真空管内蔵モデル試聴レポート
【エンジニア飛澤正人氏がレビュー】ラジアルFirefly
【エンジニア飛澤正人氏がレビュー】ラジアルFirefly
2017/06/30
楽器の特性を最大限に引き出してくれる個性派DI
DI
ラジアル
Firefly
¥108,000
問:㈱エレクトリ
●TEL:03-3530-6181
●http://www.electori.co.jp
見た目が他のDIと一線を画していますね。取っ手が付いているのが斬新ですけど、僕の予想では真空管の熱を逃がすために天板に穴が開いているので、そこをふさがない役割もあるのかなと思います。
音質も他のDIと違いますね。多くのDIは音がパキパキした感じで、確かにクリーンには録れるんですけど、音質が冷たい感じがするんです。でも、本機は真空管ならではの暖かみとふくよかさがあって、アタックも自然なので楽器がオケによくなじみますね。たんにインピーダンスを合わせるだけでなくて、楽器の特性を最大限に引き出してくれるというイメージです。

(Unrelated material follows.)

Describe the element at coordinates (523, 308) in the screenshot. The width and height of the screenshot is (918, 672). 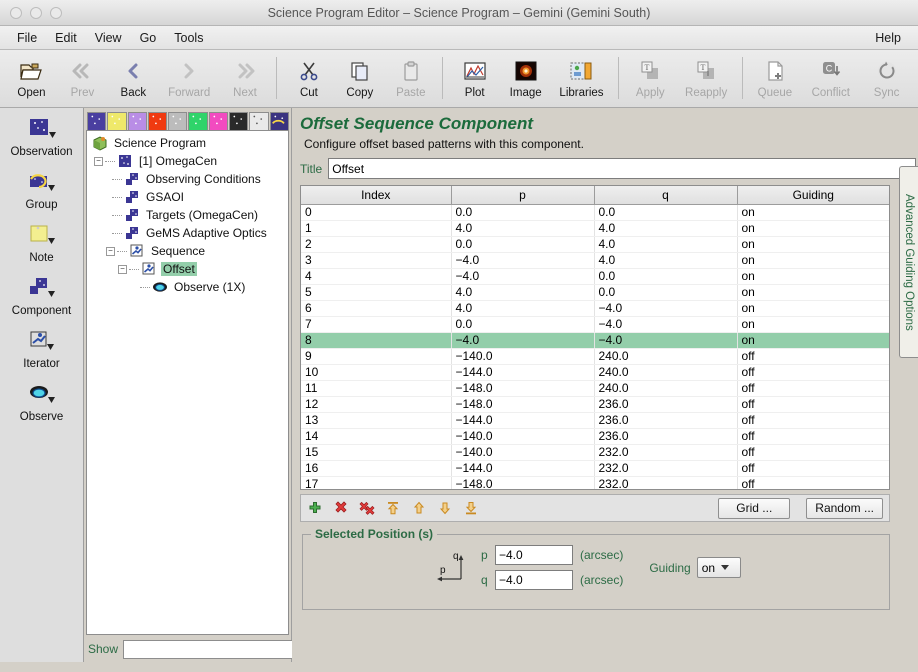
I see `cell-p: 4.0` at that location.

それと、入力が2つあって、それぞれレベルを調整できるので、例えばパッシブとアクティブのベースをつないで、求めるサウンドによってスイッチで入力を切り替えることもできます。オーディオインターフェイスの音質に不満を持っている人は、本機を使ったらあまりに音が良くなるのでビックリしますよ!
【製品概要】
「Firefly」は、アクティブ/パッシブ/ピエゾなど様々なピックアップに対応する真空管DIだ。オーディオインターフェイスの前に本機を通すことで、真空管ならではの自然な暖かみや倍音を加えることができる。また、別売りのフットスイッチを使用して、A/B入力の切り替えやミュートのオン/オフの設定も可能だ。
【SPEC】
●入出力端子:インプット×2(A/B)、インサート、AUXアウト、チューナーアウト、リモートアウト(以上標準フォーン)、アウトプット(XLR) ●コントロール:トリム×2(A/B)、ローカット、レベル、ドラッグスイッチ、ABセレクトスイッチ、フェイズ/グランド/AUX切り替えスイッチ ●電源:+/−16V (1600mA) 5-pin XLR パワーサプライ付属 ●外形寸法:146(W)×210(D)×45(H)mm ●重量:1.8kg
【試奏環境】
今回はDAWソフトにアビッドPro Tools、オーディオインターフェイスにデジグリッドのIOSとIOXを使ってチェックを行なった。マイクの試奏では、クセの少ないアバロン・デザインAD2022(マイクプリ)を通してPro Toolsに録音。コンプの試奏ではPro Toolsのセッションファイルを開き、すでに録音済みのドラムやベースなどのソースにかけて試聴を行なった。DIは、パッシブのシングルPUとハムバッキングPUのエレキギター、パッシブタイプのエレキベースを接続して音質を確認している。ちなみに、モニタースピーカーはB&Wの805シリーズで、ヘッドホンはシュ アSRH1540を使用した。
【プロフィール】
飛澤正人(トビサワ マサヒト) Dragon Ashなどの作品を手掛けている敏腕エンジニア。空間表現や奥行きの作り方に定評があり、時間軸に音を刻み込むようなミックスはアーティストから厚い信頼を得ている。近年は作・編曲家としても活動を展開し、藤本 健氏とのコラボ企画『DTMステーションEngineering』もスタートしている。